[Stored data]
-- Opening Marker --

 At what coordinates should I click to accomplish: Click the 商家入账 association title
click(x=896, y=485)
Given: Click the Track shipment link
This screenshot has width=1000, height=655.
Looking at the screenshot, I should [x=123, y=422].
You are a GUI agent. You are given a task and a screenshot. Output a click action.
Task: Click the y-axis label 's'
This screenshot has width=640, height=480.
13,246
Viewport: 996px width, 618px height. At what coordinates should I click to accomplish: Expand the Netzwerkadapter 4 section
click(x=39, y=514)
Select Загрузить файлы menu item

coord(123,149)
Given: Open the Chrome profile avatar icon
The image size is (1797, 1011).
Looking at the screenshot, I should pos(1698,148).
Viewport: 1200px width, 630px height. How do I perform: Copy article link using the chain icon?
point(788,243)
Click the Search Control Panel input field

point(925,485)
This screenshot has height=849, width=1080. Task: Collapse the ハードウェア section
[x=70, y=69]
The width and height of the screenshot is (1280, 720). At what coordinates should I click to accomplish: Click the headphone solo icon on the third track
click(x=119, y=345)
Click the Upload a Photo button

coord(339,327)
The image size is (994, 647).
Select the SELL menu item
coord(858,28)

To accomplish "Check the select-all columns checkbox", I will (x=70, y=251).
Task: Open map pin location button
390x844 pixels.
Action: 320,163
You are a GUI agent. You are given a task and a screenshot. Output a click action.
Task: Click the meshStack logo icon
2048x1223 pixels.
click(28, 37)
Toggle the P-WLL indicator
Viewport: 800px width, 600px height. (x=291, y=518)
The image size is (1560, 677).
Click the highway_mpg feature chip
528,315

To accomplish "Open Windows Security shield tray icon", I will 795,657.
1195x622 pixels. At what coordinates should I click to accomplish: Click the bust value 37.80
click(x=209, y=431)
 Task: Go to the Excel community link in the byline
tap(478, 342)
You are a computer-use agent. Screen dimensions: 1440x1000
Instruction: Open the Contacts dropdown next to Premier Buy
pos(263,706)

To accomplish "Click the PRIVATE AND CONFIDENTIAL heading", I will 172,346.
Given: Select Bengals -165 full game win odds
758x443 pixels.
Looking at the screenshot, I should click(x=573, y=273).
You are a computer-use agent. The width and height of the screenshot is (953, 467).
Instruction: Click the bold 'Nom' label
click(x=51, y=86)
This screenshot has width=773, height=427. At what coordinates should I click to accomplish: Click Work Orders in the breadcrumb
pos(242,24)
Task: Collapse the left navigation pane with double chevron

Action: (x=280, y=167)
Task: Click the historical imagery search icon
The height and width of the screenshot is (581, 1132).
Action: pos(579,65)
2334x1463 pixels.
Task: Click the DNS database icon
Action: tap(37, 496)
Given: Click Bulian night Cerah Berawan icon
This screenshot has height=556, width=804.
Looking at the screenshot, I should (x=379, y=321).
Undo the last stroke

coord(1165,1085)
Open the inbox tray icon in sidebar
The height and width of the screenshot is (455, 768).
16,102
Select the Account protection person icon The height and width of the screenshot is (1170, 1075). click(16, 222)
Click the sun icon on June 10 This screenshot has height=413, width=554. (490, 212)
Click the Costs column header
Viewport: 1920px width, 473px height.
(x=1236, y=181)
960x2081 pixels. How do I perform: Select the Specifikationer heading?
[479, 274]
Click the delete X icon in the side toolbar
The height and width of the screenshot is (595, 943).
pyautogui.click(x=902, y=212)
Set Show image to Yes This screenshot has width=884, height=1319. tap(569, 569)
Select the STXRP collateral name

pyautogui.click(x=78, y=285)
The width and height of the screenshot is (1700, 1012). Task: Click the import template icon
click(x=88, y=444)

-- Closing Marker --

### Problem requirements
Reproduce, exactly as they stand in the data above, the lines from the one that holds "This screenshot has height=556, width=804." to the one that holds "Select the Account", inclusive.

### Completed task
This screenshot has height=556, width=804.
Looking at the screenshot, I should (x=379, y=321).
Undo the last stroke

coord(1165,1085)
Open the inbox tray icon in sidebar
The height and width of the screenshot is (455, 768).
16,102
Select the Account protection person icon The height and width of the screenshot is (1170, 1075). click(16, 222)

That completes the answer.